[Stored records]
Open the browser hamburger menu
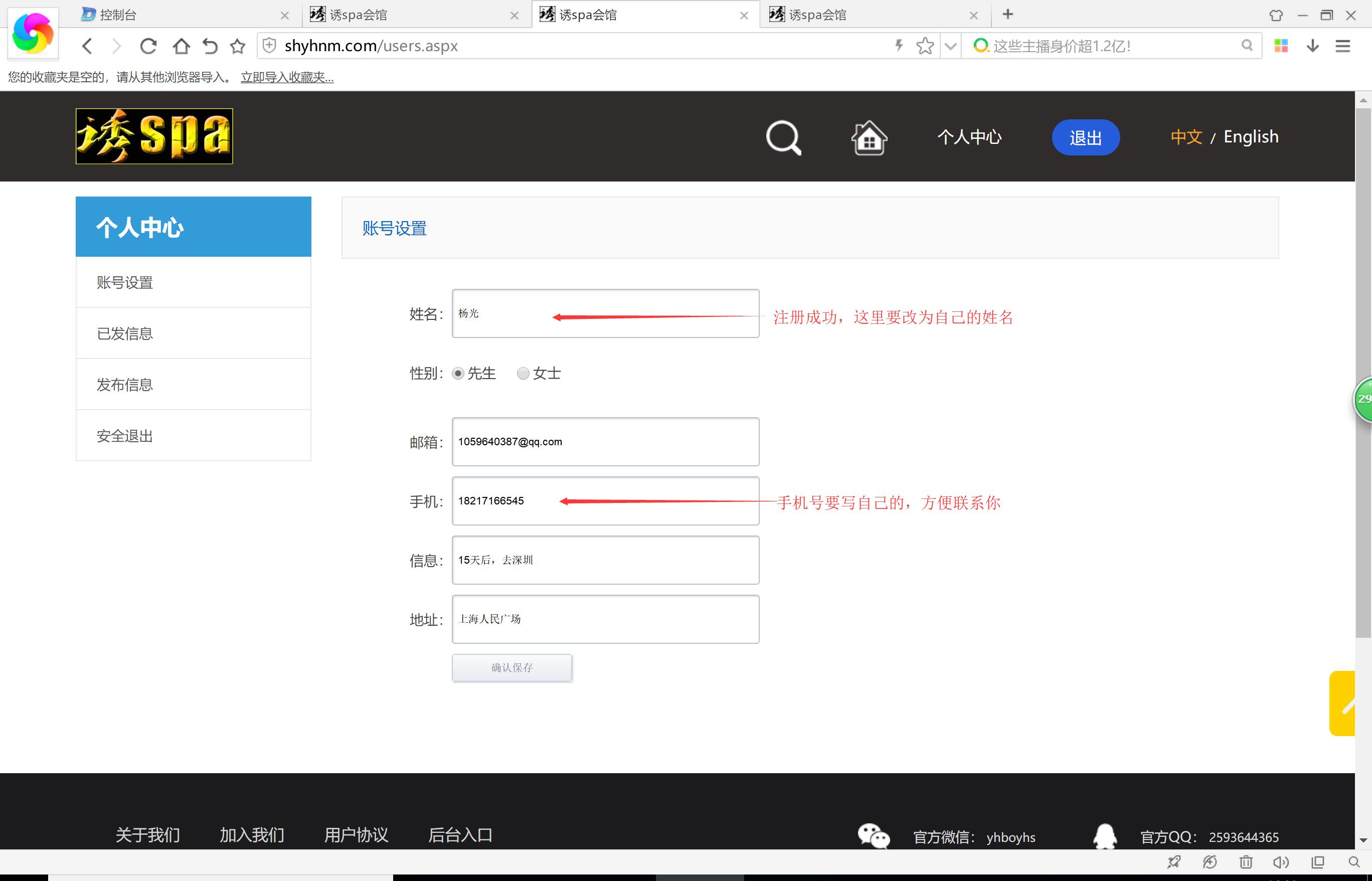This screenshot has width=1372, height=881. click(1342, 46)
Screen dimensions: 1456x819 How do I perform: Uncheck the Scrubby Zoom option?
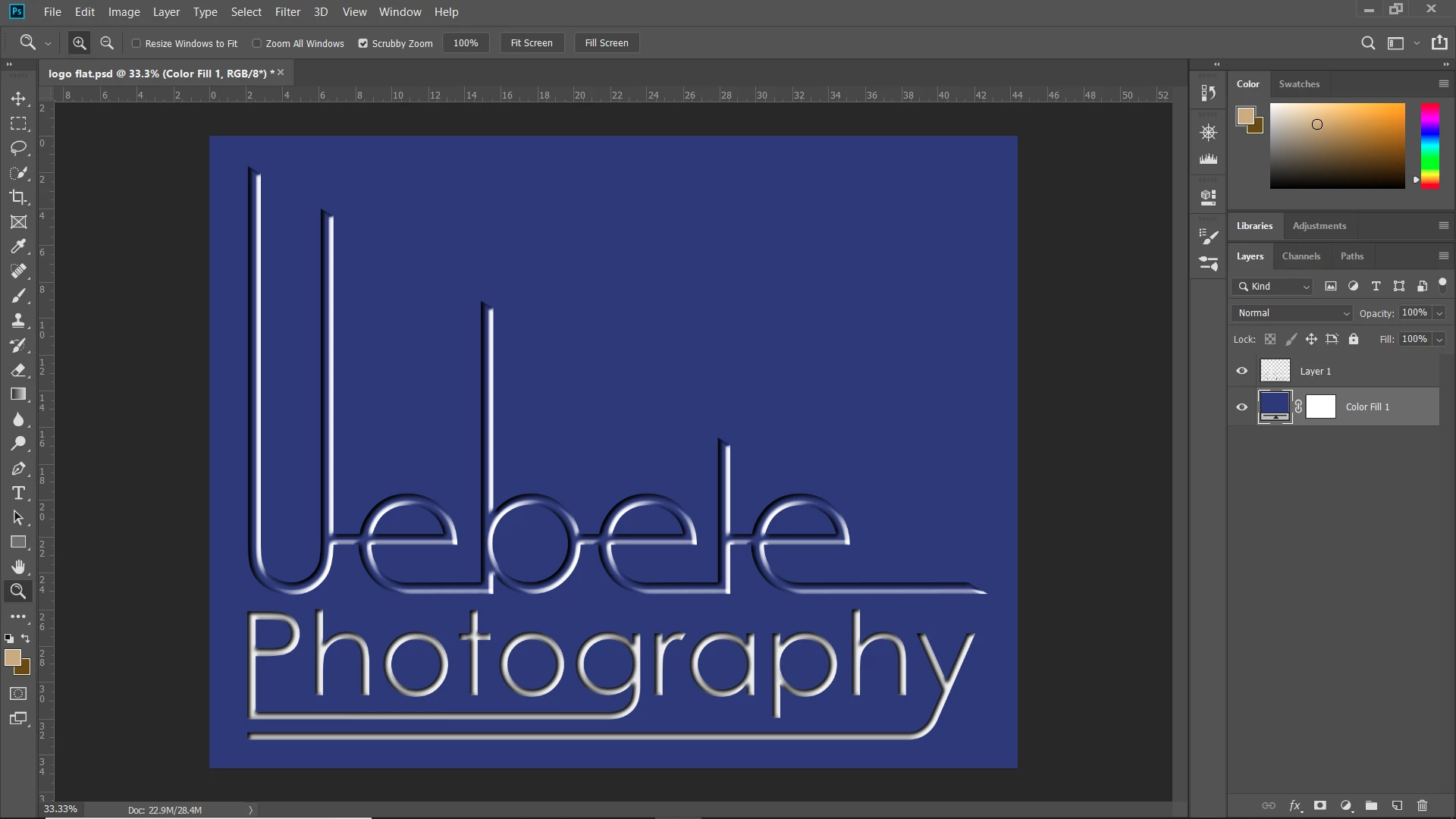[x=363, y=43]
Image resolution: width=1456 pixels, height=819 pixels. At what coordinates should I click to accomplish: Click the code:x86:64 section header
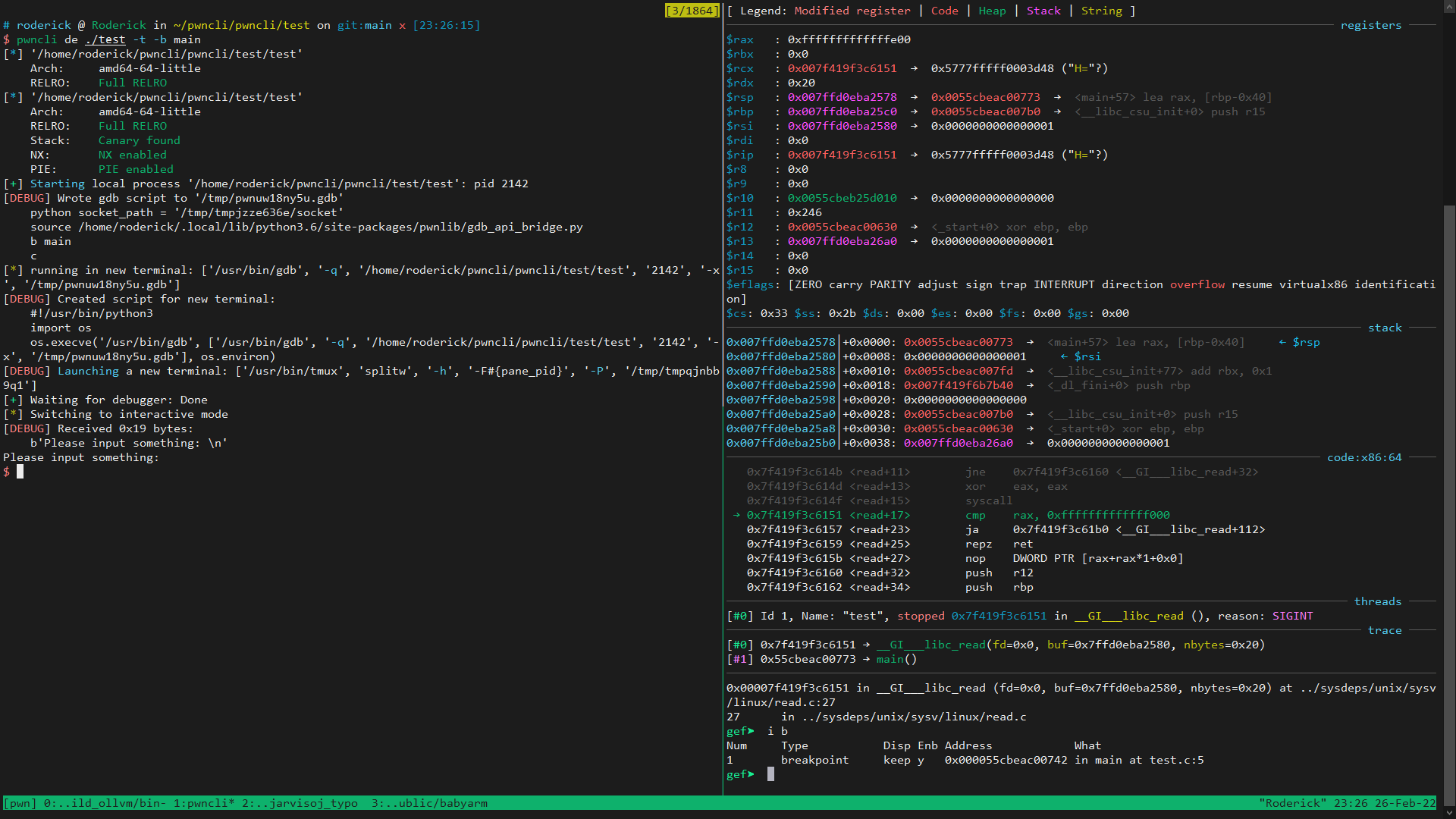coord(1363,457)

Exercise:
Omit the pictures and copy the records above exactly.

Answer area:
Open the browser hamburger menu
This screenshot has width=1372, height=881. click(1342, 46)
Screen dimensions: 1456x819 How do I perform: Uncheck the Scrubby Zoom option?
[x=363, y=43]
Image resolution: width=1456 pixels, height=819 pixels. At what coordinates should I click to accomplish: Click the code:x86:64 section header
coord(1363,457)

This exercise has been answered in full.